We rested some more. Baritone Bob settled into his favorite pastime, forming bits of sheet music into tiny paper missiles, then launching them with a rubber band into the cavernous bell of the sousaphone. Plink! Plink!
Meantime, Frank and I gazed into the blackness where the audience sat, their presence betrayed only by the glimmer of stage lights reflected off harlequin-framed eyeglasses, and the sporadic coughing that spread like the black plague from front row to the balcony and back again. It was emphysema night at the civic auditorium.
“Their sound is gone out in-to all lands,” the soprano droned on. “Their sound is gone out…is gone out…”
“I’m bored,” said Frank. “You count for awhile.” Frank slumped forward, his left ear resting against the mouthpiece of his instrument. It was at that moment that he made a most exciting discovery. Absorbing sound waves like a parabolic antenna, his trombone was an excellent amplifier.
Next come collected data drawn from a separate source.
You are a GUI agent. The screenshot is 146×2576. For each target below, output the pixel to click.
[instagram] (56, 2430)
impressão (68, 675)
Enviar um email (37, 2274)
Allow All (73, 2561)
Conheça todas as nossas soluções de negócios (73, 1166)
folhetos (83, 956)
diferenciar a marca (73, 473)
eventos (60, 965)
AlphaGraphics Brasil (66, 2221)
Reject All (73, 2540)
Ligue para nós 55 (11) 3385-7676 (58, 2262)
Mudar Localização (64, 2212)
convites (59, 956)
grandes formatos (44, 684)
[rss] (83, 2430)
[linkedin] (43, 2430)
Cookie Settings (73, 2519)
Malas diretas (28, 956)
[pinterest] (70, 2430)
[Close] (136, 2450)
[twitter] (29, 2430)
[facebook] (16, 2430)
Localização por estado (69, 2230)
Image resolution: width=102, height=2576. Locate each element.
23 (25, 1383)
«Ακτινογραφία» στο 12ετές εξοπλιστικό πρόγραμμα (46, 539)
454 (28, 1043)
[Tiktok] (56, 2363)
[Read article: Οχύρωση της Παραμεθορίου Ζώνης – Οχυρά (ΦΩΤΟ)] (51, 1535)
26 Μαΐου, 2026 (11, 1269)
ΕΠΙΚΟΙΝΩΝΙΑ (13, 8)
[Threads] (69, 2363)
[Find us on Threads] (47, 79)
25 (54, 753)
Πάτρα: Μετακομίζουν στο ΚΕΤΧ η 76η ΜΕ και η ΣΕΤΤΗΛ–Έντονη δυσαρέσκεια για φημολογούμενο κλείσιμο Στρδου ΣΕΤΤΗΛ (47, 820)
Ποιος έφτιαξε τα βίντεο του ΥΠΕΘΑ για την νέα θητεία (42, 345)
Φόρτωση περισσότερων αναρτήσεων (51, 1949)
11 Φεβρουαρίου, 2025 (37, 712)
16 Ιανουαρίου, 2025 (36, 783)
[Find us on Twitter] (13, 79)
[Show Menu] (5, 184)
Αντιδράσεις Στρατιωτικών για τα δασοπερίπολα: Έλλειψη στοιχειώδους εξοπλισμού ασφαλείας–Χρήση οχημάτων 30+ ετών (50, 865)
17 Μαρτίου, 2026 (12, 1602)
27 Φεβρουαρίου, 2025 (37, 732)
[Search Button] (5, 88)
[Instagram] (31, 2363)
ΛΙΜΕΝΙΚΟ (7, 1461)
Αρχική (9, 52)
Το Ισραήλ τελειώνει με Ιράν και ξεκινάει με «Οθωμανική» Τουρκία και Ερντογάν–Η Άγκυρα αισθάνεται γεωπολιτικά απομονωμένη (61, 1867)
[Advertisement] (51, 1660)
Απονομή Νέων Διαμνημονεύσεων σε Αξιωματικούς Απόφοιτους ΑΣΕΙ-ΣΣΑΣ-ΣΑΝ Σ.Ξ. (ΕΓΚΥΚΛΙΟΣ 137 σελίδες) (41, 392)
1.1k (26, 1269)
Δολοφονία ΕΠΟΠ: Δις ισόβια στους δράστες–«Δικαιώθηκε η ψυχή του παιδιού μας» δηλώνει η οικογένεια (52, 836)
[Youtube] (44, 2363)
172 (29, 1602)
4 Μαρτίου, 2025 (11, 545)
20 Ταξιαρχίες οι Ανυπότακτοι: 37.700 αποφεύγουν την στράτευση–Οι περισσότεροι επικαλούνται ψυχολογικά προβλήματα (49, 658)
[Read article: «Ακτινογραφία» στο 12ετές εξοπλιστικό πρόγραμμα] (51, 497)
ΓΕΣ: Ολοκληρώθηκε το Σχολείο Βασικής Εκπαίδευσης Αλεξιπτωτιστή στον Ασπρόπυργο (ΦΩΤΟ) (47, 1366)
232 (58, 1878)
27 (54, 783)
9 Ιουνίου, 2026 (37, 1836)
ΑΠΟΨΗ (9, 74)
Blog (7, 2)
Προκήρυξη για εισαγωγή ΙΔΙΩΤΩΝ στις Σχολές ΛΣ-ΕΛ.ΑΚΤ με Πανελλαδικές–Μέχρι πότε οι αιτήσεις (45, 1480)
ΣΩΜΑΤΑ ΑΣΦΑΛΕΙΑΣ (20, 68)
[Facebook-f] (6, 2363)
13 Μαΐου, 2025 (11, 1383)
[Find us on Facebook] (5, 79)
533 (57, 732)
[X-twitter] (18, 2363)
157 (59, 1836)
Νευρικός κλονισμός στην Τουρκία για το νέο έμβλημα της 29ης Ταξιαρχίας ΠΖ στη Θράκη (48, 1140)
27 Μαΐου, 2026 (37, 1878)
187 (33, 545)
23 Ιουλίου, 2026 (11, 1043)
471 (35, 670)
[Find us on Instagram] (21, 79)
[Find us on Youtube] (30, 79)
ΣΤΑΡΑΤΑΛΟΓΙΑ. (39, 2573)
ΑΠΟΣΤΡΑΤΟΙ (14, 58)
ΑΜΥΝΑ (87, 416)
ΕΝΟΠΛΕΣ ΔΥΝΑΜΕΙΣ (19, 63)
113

The normally silent foot tapping of the woodwind section, when channeled through his trombone, sounded like a stampede of rogue elephants.
Keeping his ear to the mouthpiece, Frank then turned his horn in the direction of the audience. The sound of distant coughing beat against his eardrums with explosive force. Whispers from the balcony were clearly audible.
“Psst,” he whispered. “Put your horn to your ear. You can hear everything. You can hear like a bassoon.”
I gave it a try. Wow! I was hearing more voices than a schizophrenic. Using my trombone like a radio telescope, I scanned the back rows. The murmurings of distant parents came through with startling clarity.
“Is that your boy?” I heard a female voice from the darkness.
“Which one?” came another.
“The one with the trombone in his ear.”
Word of our discovery quickly spread through the trombone section and beyond, to the baritones and French horns and finally to where Gusty Gustavson, the human spittoon, sat encircled in his sousaphone. Gusty put a tentative ear to the mouthpiece of his enormous instrument. Instantly his head shot back.
“Angels!” the word came back. “Gusty says he hears angels!”
“And He shall reign for e-ver and e-ver…” boomed the chorus. The Messiah was moving toward its magnificent climax.
The conductor stirred the violins into a frenzy, cued the trumpets, stretched vocal cords as if by hand. Then, turning the page to see the impending union mandated trombone notes, he turned, and with a dramatic flourish, jabbed his baton in our direction.
Nothing happened. The conductor swung back to the choir, then paused and turned again, perplexed, to see the entire low brass section, ears to mouthpieces, brass bells waving like buttercups in a breeze.
The concert ended on a strained note. As far as I know, it was the first time anyone had ever attempted to perform Handel’s oratoio by ear. The following Christmas, it was performed a capella.